Duke Blue Devil Seth Curry- brother of NBA star Stephon Curry and son of Dell Curry, considered by many to have been one of the great 3 point shooters during his 16 year NBA career.
Gonzaga Bulldog David Stockton- son of hall of famer and all time NBA assist leader John Stockton.
UCLA Bruin Larry Drew II- his father, Larry Sr., played in the NBA for 10 seasons and went on to coach the Atlanta Hawks.
Michigan Wolverine Tim Hardaway Jr- son of Tim Sr, a 5 time NBA All Star over his 14 year career.

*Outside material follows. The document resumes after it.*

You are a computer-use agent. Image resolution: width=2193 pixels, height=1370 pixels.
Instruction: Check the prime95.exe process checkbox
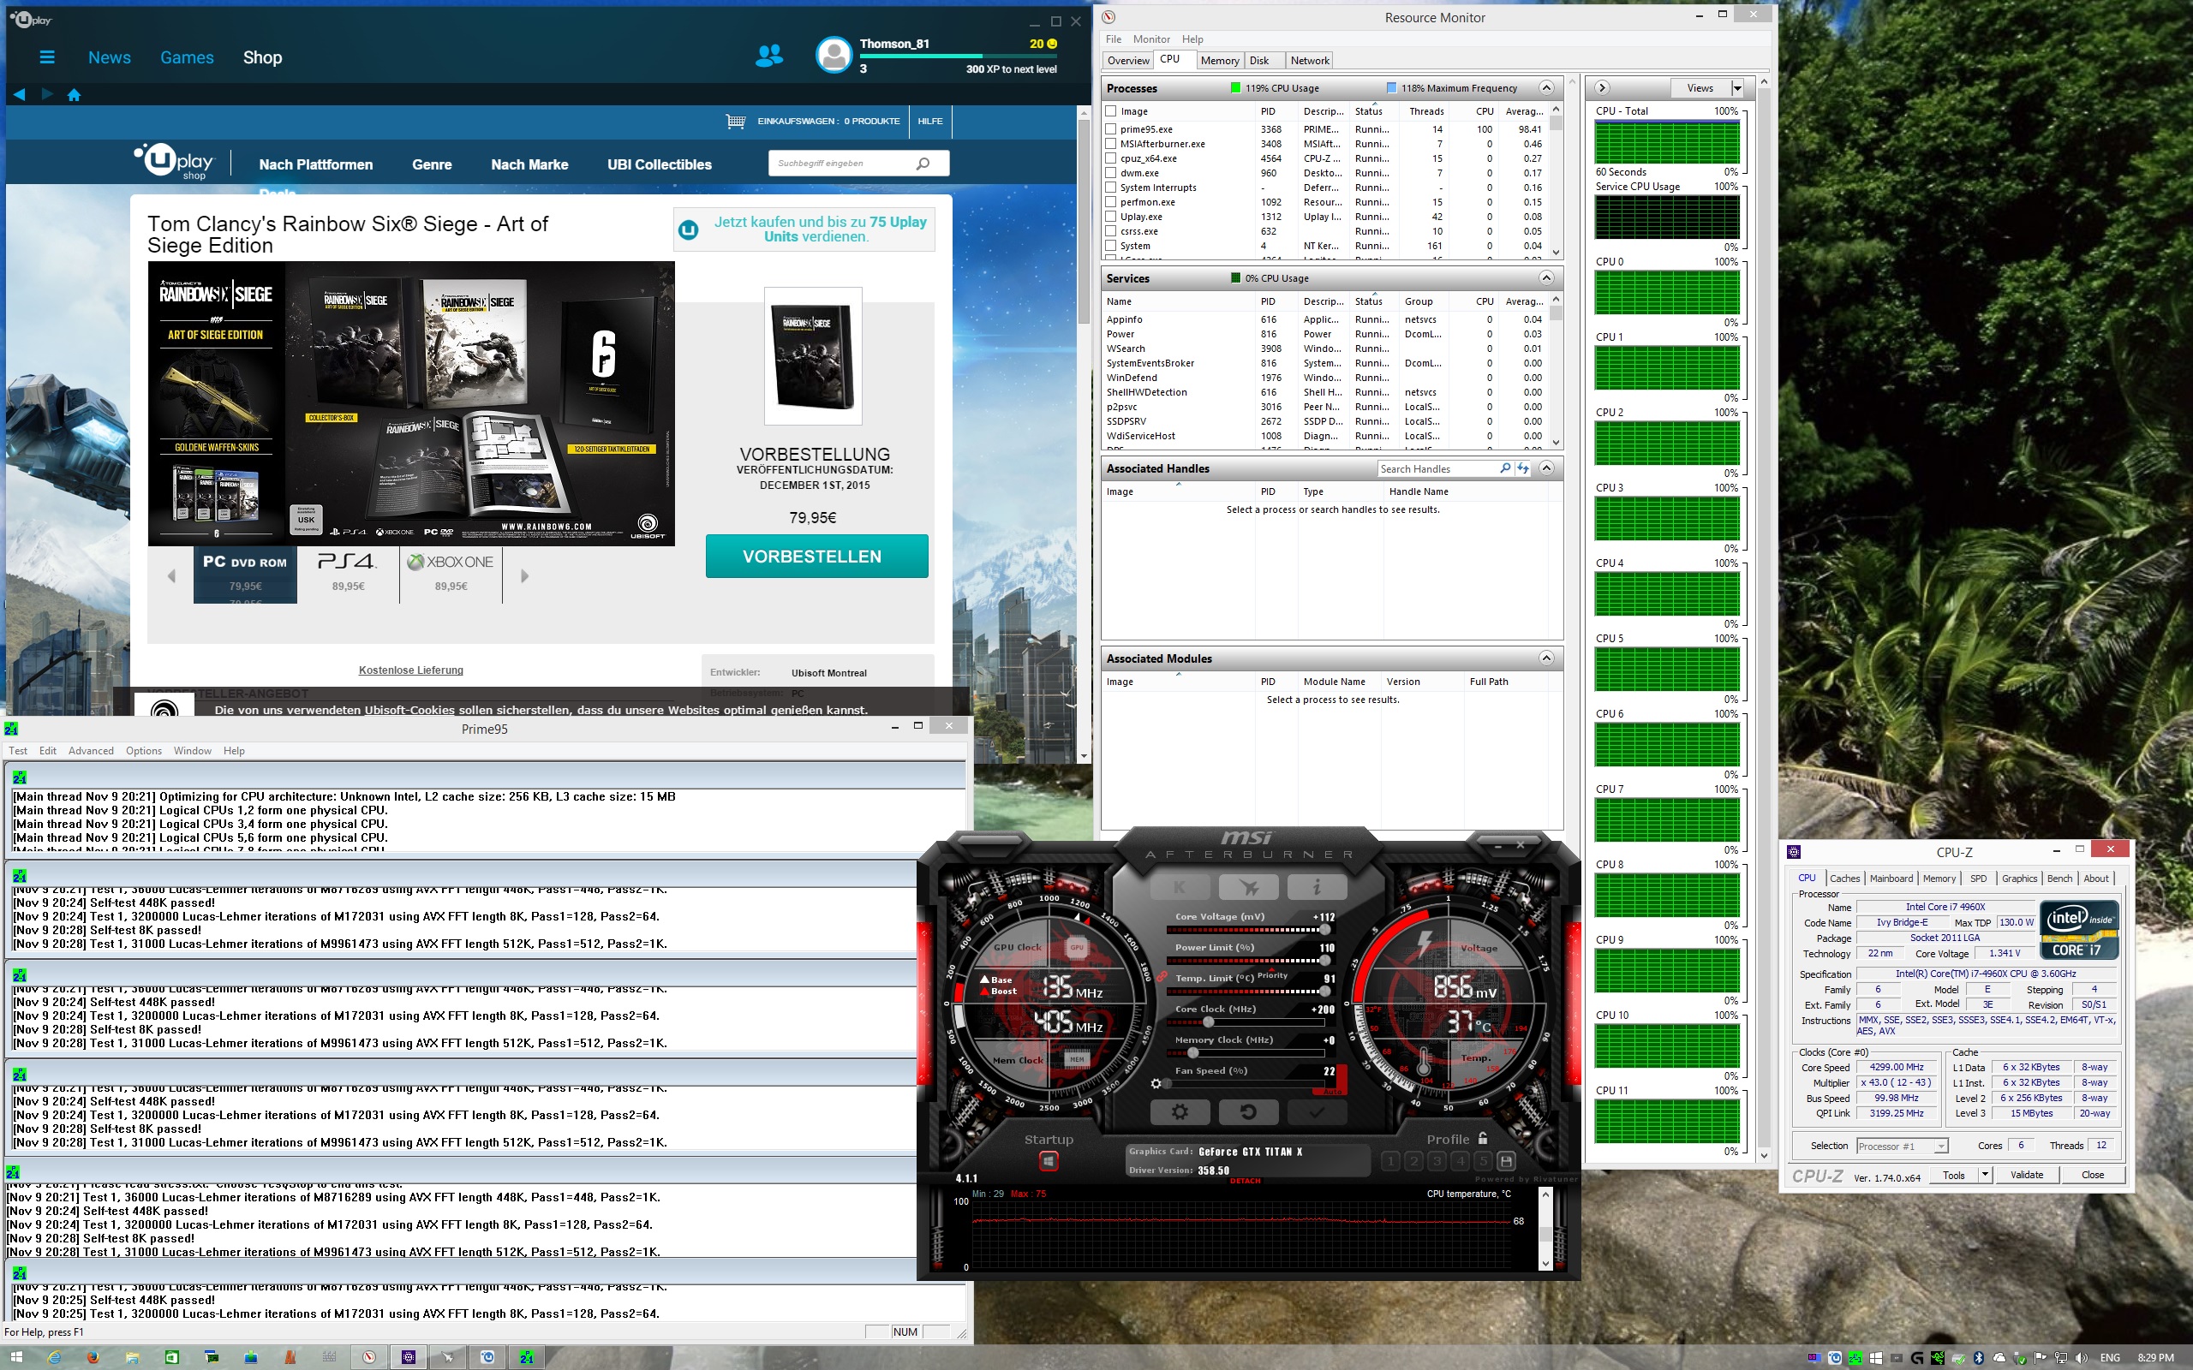click(x=1111, y=130)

Michigan Wolverine Glen Robinson III- his dad was nicknamed “Big Dog” because of his hustling style. He averaged over 20 points a game during his 11 NBA seasons
Southern University Jaguar Madut Bol- he is the son of the late Manute Bol, who at 7’7″ was one of the tallest players ever to play in the NBA
Miami Hurricane Shane Larkin- dad Barry Larkin was a 12 time MLB All Star and was inducted into Baseball’s Hall of Fame.
So this year, don’t just recognize those who mentored the careers of others. Let’ s also take note of the multiple-generational examples of excellence. Can’t wait to see who comes next.